Бульдозер Павла вдруг встал со всего хода. Павел соскочил и забегал вокруг машины. Что-нибудь с мотором? Нет, мотор работает. Павел забыл сбавить газ: рев стоит такой, что слышно, наверное, в районе. Издали видно, как дрожат створки капота. К Павлу бежит Андрей; бегут Зина и Петр Леонтьевич, бегу и я тоже. Павел показывает нам клинок.
Тонкий, прямой! Узором покрыла лезвие ржавчина. Все возбуждены. В торфяном пласте виден куток серой шинели; разгребаем торф руками — не терпится. Еще кусок серого сукна, солдатский башмак, обмотки, буденовка, зажатая в твердом, как камень, кулаке. Большая часть тела под бульдозером. И только теперь замечаем, что машина медленно оседает на левую гусеницу, которая шла по краю канавы. Вибрация от работающего мотора ускоряет оседание. Что делать? Конечно, надо сначала заглушить мотор. Это делает Наташа. Механик через кусты и кочки летит к дизелю, что стоит в упряжке канавокопателя.
— Куда!?— кричит Петр Леонтьевич и несется в противоположную сторону, к мастерской.
— Может, задний дать?— возбужденно предлагает Наташа. Нет, задний — нельзя.
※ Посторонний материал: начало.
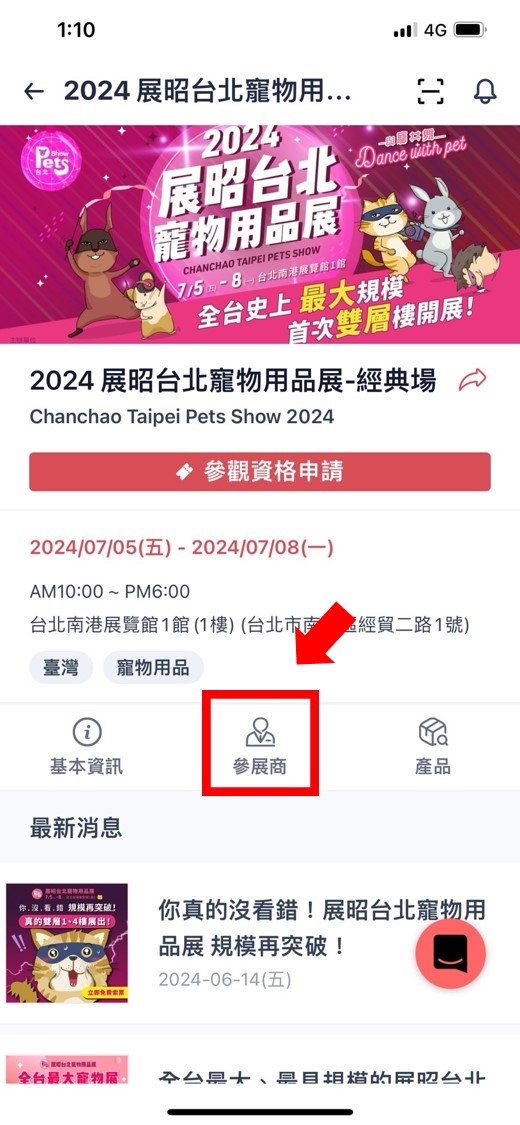Open the red chat support bubble
Screen dimensions: 520x1125
coord(450,954)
Сейчас каждое движение бульдозера врежет еще глубже левую гусеницу.
А она оседает. Даже простым глазом это видно. Андрей снимает рубашку и укладывает ее в несколько рядов на плече, забирается в канаву, упирается плечом в гусеницу, а ногами — в твердое дно. Он проделывает это спокойно, обдуманно.
Уперся, и сразу же струйки пота побежали по вздувшимся мускулам.
Помощь идет. Напрямую ломится дизель, ломится по бездорожью быстрее автомашины, грязь клочьями разлетается вверх.
Долго ли продержится Андрей? Вместо мускулов выступают бугры, перевитые жилами. Мы помогаем Андрею. И трос, и дизель — все приготовлено.
— Заходи поровну с двух сторон!— отрывисто командует Петр Леонтьевич.
Напрягаем все свои силы и, помогая дизелю, сдаем бульдозер назад.
В болотах часто, говорят, случается такое. Он лежит перед нами, боец-красногвардеец, молодой, нам ровесник, скуластый и гордый. Тление не тронуло его. Таким мы и представляли героя гражданской войны. Не под Каховкой или Спасском, не в овеянных легендой местах лежит он, а здесь, в болотах. Лежит, будто лег вчера. Значит, в этих краях он был тогда нужнее всего. Он делал самое нужное дело и погиб за него.
Послали нарочного в райком. Щелкает фотоаппарат. Скоро сюда придут люди, много людей. Молчим. И только жаворонок поет далеко в голубом небе.